- [The request]:
Reproduce the lines below verbatim, omitting the pictures from your answer.

- [Input rows]:
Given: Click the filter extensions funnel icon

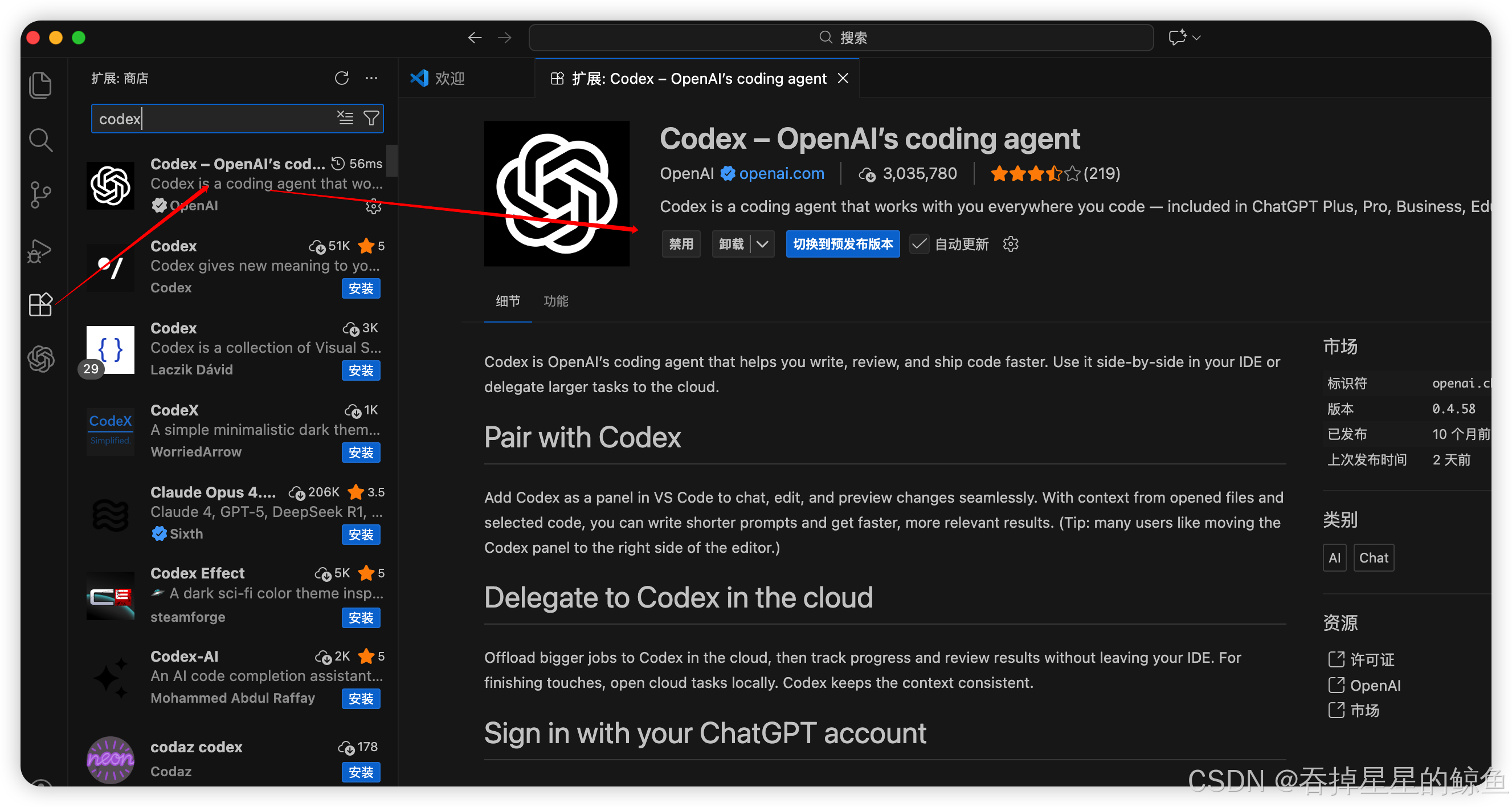Looking at the screenshot, I should pos(371,118).
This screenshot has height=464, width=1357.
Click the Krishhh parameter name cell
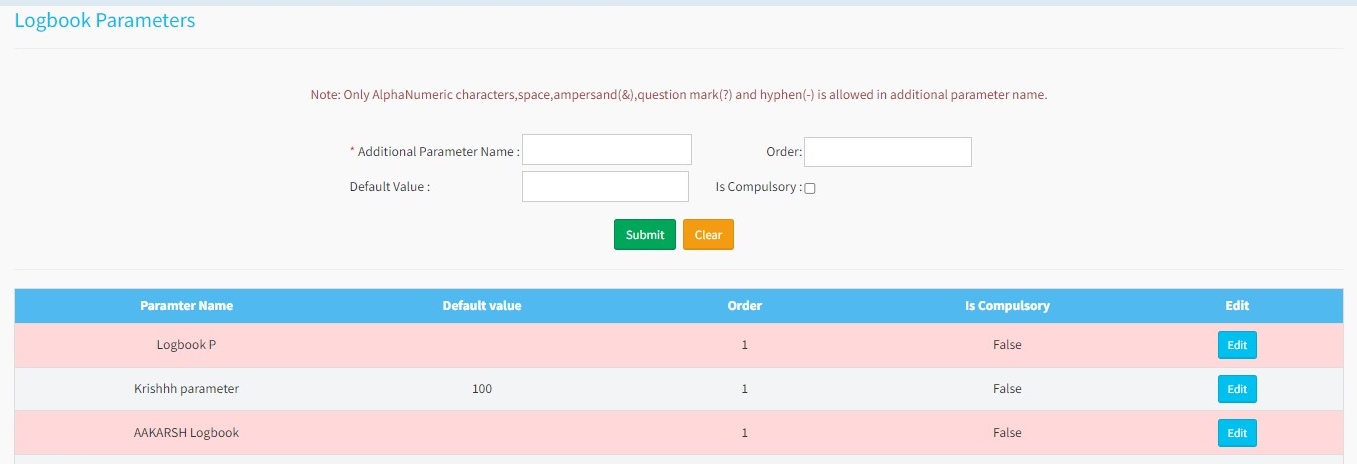pyautogui.click(x=186, y=389)
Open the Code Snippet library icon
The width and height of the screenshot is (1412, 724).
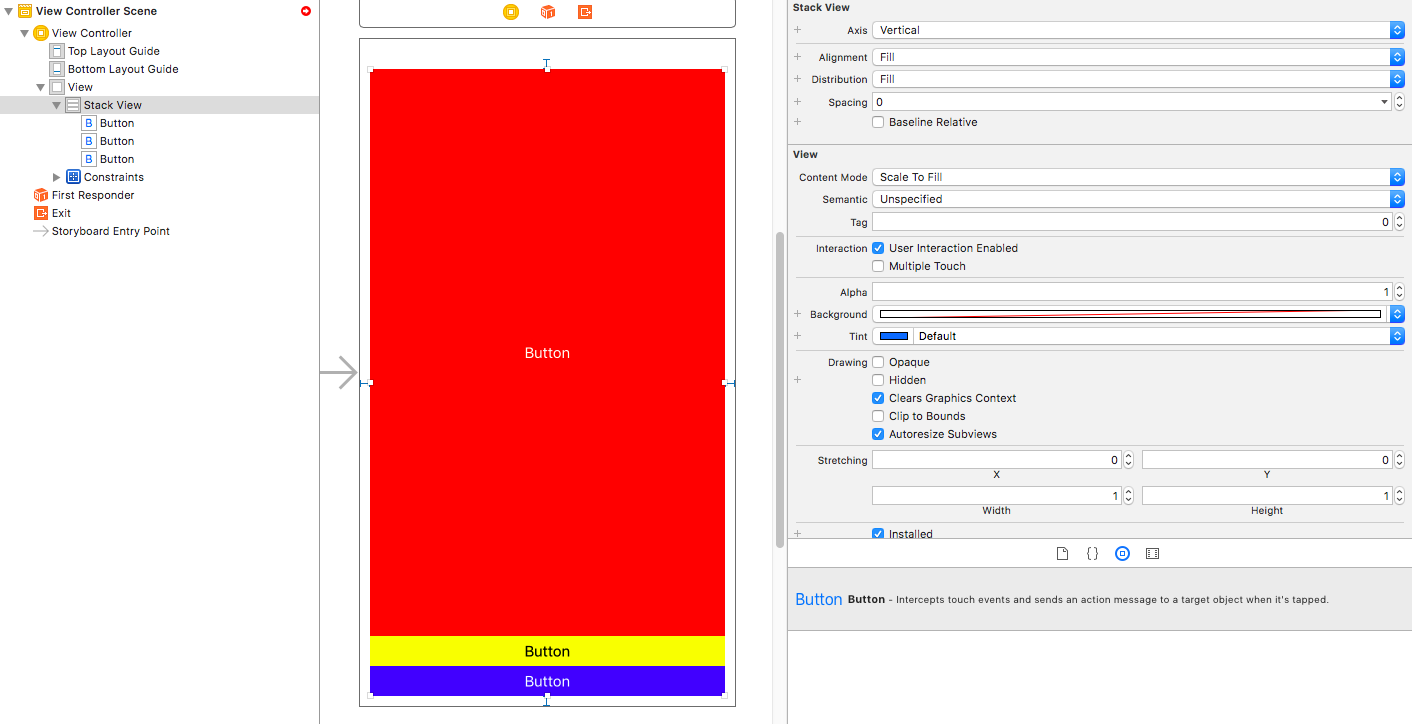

- [Solution to the exercise]:
Given: Click the filter extensions funnel icon

Looking at the screenshot, I should pos(371,118).
This screenshot has height=464, width=1357.
Click the Krishhh parameter name cell
pyautogui.click(x=186, y=389)
Open the Code Snippet library icon
The width and height of the screenshot is (1412, 724).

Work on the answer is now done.